God’s Complete Salvation

An overview of God’s complete salvation

Man’s problem is twofold

In order to understand God’s complete salvation—that is, the steps He takes to save man and to fulfill His purpose—we must first see an overview of man’s fallen condition. Man’s fall resulted in two major problems. First, because of Adam’s disobedience, man (denoting all of mankind) has come under God’s condemnation (Rom. 5:18); he is under the wrath of God (John 3:36) and is therefore awaiting God’s judgment (Heb. 9:27). Second, because man ate of the tree of knowledge of good and evil, he actually partook of the sinful life of Satan. When he did this, all three parts of his being (spirit, soul, and body) were damaged. Man’s first problem is before God and it is objective, that is, external. But man’s second problem is subjective, that is, within himself.

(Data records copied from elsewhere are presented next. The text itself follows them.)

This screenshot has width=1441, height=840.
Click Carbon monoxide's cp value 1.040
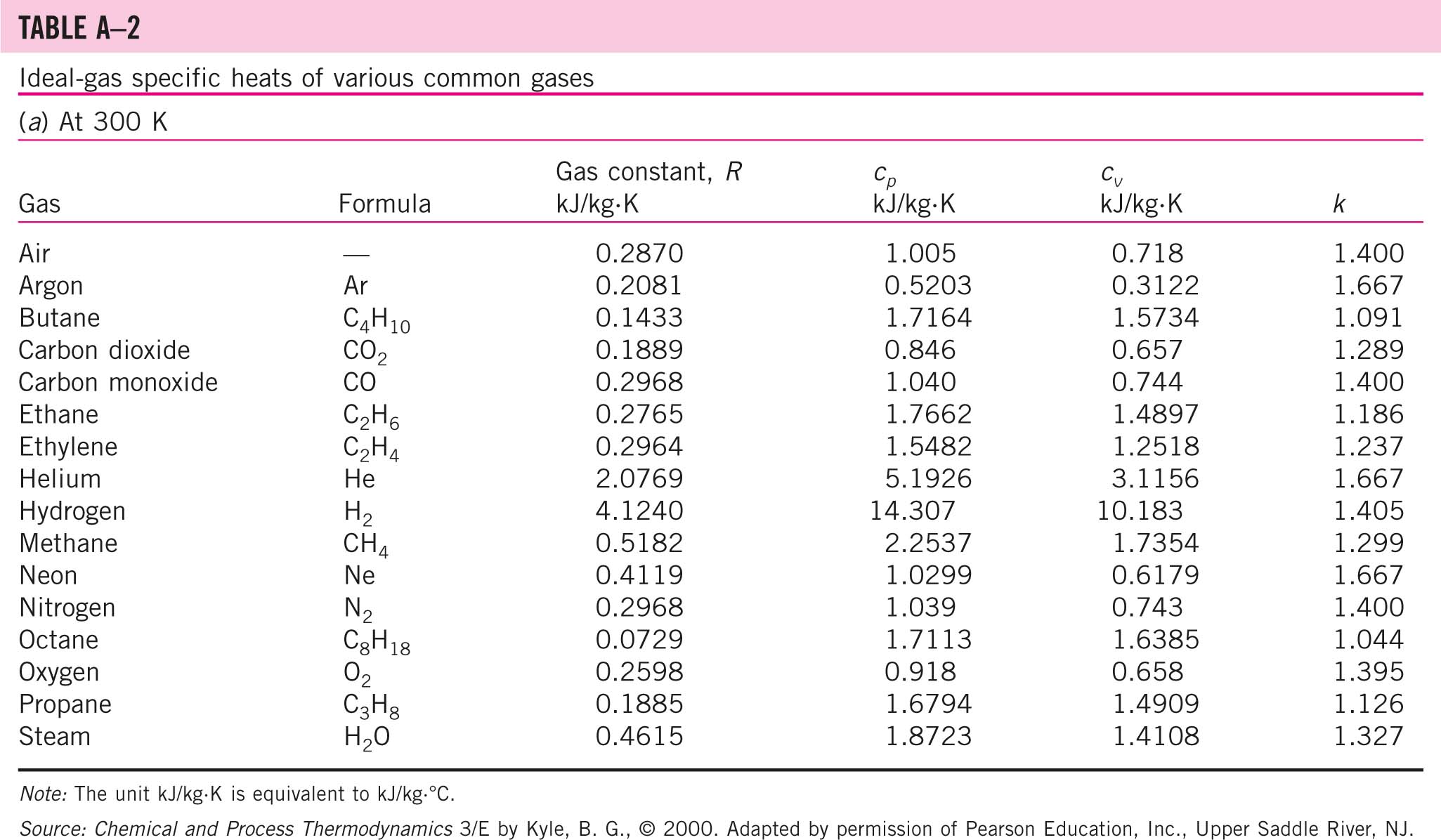pos(920,382)
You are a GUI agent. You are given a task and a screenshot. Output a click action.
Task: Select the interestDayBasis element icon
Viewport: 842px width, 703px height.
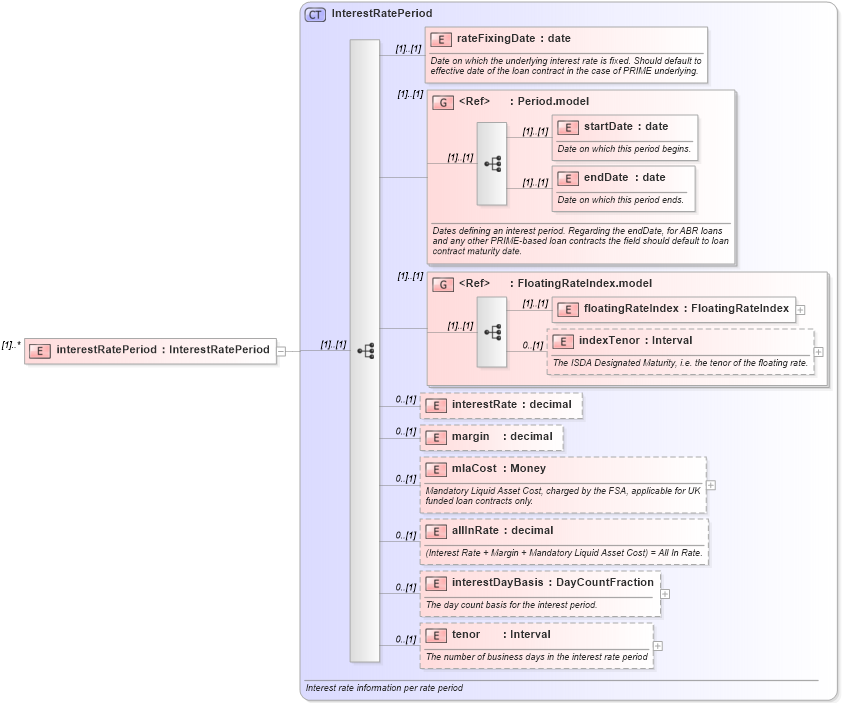(436, 582)
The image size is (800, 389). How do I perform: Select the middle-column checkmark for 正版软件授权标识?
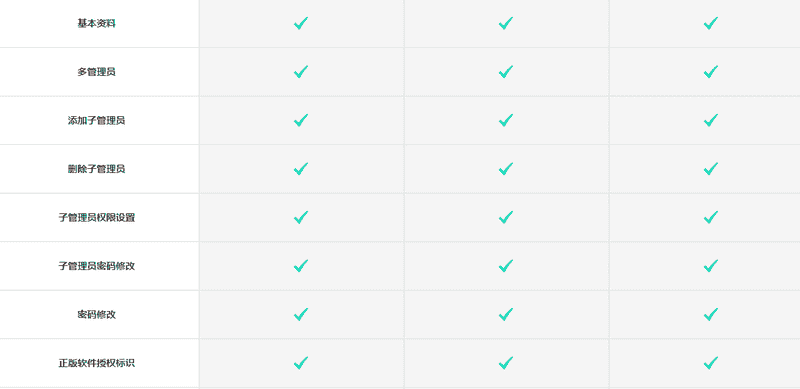[506, 363]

An illustration can help us to understand the nature of these two problems. Imagine that a child told by his mother not to drink from a bottle of poison disobeys her and drinks from it anyway. He has not only disobeyed his mother and gotten into trouble with her, but much more seriously, he has ingested poison and will die unless a remedy can be found and applied.

By eating of the tree of knowledge, man not only disobeyed God and came under His condemnation; he also partook of the poisonous nature of Satan. Therefore, in His salvation God has to resolve both the problem of man’s disobedience as well as the problem of the poisonous, sinful life of Satan which man has taken in.